Your 5-Point Resume Review Checklist

Erika Pryor
EPiC Career Network
4 min readMay 18, 2020

Although it may go without saying, I’ll say it anyways — your resume is one of your most important job search tools in your arsenal. That means, having a great resume that’s agile that you can adapt quickly, while consistently sharing your story in a way you feel good about is essential to your job search and career advancement goals.

Most people can put together a pretty good resume. And with a little feedback and support, anyone can level up their resume from good to great quickly and with minimal effort. Critical feedback can offer additional perspective and valuable insights that you may have overlooked or second-guessed.

But before you reach out to someone, be sure to go through these 5 points to do a thorough self-review to get your resume in shape and ready for a review by a mentor, trusted advisor or career coach.

  1. Run Spell and Grammar Check. This point on the review checklist is first because it’s still the most obvious, and yet sometimes overlooked. But don’t forget to run spell and grammar check to find those mistakes that you can easily read over because you know what “it’s supposed to say.”
  2. Ensure your links are live, functional, informative and well placed. Utilizing live links to your work or results of your work are a great way to further demonstrate what you do in context. However, when applicant tracking systems come into the mix, links can really trash the translation of your resume when the bots run through your document. To try and get around this, avoid linking any keywords, your position titles, or position description bullets. Additionally, you want to only add links that can provide additional context by further demonstrating your work process or output. So, if the content on the other side of that link doesn’t enhance your position as a job candidate for this role, save it.
  3. Utilize an organizational structure and use it throughout. (Chronological, functional, or thematic). There are a couple key ways that people typically utilize to organize their resume. The thee most common are:

Chronological where you organize your positions in order of time, typically starting with your most recent position and work backwards from there. Chronological resumes can be good to highlight career longevity and career advancement at a specific company, in a field or industry sector.

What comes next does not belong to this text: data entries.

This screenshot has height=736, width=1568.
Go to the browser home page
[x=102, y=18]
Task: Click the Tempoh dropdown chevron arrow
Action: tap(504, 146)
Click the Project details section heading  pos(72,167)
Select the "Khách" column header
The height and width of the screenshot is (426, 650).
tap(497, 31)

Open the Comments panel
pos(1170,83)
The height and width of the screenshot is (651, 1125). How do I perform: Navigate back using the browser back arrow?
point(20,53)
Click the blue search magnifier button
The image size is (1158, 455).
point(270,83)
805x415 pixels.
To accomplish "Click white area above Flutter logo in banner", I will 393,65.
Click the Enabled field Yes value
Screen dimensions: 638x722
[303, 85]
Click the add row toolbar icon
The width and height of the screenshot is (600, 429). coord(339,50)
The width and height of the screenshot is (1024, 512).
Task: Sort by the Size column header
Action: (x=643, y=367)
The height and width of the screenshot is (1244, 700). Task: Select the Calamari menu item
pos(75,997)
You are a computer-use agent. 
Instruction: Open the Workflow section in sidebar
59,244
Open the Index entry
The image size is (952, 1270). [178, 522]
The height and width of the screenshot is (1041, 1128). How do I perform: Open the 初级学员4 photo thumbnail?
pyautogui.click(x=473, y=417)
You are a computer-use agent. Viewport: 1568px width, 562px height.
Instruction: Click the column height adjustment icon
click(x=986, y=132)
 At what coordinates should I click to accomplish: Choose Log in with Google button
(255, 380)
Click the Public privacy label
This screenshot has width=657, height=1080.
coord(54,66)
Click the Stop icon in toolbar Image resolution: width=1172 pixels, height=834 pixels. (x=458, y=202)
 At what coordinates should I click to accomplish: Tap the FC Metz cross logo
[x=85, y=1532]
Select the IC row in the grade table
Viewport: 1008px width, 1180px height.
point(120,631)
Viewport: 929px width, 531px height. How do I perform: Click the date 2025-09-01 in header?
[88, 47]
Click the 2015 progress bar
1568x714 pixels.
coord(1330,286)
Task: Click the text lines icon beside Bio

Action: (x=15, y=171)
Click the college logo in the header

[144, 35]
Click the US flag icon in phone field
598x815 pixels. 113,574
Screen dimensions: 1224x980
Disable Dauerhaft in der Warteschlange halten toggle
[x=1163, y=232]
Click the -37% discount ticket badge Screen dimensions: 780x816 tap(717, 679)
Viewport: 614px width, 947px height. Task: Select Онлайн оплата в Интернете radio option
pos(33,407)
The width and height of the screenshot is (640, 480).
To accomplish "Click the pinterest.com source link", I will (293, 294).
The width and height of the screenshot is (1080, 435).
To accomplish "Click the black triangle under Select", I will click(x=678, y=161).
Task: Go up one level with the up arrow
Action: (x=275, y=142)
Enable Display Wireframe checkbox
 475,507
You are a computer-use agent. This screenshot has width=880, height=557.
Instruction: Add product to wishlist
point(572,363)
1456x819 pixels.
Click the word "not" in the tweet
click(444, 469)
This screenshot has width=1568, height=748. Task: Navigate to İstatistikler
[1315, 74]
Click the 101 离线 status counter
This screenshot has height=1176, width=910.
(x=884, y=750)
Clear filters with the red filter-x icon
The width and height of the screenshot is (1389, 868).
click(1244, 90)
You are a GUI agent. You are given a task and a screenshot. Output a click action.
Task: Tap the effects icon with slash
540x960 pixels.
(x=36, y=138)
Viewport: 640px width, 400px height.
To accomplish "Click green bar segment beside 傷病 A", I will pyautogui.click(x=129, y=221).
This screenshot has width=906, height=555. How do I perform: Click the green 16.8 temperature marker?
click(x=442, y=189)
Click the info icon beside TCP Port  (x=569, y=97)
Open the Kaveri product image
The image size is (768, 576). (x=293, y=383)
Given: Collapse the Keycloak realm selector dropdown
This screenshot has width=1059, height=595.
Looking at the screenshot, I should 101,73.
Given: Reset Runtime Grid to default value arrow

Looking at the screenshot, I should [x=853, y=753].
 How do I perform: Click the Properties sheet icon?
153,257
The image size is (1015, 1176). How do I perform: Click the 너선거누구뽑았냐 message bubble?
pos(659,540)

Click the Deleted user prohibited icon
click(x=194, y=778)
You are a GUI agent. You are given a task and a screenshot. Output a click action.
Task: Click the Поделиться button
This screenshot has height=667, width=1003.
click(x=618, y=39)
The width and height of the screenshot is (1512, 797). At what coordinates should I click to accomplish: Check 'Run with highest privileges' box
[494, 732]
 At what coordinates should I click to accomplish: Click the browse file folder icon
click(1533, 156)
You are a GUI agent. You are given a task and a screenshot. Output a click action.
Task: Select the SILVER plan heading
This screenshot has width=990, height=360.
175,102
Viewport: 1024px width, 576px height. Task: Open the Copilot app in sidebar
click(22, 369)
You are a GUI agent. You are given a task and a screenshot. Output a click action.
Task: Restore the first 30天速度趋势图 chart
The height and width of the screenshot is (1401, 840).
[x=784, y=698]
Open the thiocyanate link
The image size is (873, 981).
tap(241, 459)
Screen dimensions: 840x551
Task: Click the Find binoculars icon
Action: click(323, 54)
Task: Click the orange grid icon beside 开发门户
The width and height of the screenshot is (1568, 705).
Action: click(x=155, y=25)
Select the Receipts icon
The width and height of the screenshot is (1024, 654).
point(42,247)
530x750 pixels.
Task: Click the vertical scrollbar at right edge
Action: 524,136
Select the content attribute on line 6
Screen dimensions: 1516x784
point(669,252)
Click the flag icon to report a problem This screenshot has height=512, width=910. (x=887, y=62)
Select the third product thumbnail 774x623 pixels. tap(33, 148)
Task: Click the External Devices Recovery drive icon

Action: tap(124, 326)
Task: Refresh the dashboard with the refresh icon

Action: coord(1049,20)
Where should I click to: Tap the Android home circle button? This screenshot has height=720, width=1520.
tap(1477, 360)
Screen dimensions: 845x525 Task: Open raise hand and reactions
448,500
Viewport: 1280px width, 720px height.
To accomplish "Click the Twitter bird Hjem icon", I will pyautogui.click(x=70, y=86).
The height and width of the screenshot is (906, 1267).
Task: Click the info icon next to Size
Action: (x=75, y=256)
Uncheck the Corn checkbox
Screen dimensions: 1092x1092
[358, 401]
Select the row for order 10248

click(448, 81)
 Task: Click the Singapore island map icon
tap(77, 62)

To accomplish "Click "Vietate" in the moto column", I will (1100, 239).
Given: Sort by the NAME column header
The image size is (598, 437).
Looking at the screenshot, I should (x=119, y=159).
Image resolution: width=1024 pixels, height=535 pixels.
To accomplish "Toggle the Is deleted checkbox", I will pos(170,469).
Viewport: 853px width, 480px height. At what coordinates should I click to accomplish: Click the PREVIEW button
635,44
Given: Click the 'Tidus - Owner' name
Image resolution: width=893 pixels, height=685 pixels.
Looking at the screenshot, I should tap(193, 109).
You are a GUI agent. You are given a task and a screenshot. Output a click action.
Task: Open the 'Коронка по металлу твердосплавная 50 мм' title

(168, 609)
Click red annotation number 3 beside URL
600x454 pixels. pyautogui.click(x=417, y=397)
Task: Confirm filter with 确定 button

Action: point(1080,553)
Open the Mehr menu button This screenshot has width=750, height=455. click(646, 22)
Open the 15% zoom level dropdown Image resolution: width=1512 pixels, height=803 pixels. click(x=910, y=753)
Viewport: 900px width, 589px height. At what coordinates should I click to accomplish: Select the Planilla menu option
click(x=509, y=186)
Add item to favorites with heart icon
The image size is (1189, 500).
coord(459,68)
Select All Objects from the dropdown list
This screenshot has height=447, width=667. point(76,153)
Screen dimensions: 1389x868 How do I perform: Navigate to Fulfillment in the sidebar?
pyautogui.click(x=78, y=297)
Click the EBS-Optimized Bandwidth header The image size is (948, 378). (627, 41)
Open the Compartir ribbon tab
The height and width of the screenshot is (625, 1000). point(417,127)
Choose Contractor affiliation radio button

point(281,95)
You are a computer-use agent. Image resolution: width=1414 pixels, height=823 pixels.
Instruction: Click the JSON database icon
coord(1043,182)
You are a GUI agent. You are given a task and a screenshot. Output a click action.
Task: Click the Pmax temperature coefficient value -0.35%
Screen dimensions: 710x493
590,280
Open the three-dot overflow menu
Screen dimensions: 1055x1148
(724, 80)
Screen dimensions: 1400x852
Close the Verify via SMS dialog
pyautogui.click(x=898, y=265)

Functional prioritizes grouping previous positions based on the function or type of work. You should try to identify some specific headings and group your similar work experiences under those headings. This approach makes good sense if you held roles across discrete industries For further internal organization with the functional approach, be sure to organize your positions under each grouping chronologically.

Thematic approach works well for job seekers that have been industry agnostic, have a diverse work history and have held many positions over shorter periods of time. This organizational approach prioritizes the content or type of work. When identifying headings, consider the common themes to the type of work you have done which likely spans diverse industries and may be cross-functional or multi-disciplinary in nature. So, if you find yourself drawn to roles that position you to do social justice work, community building, or culture change, this may be a organizational approach to consider.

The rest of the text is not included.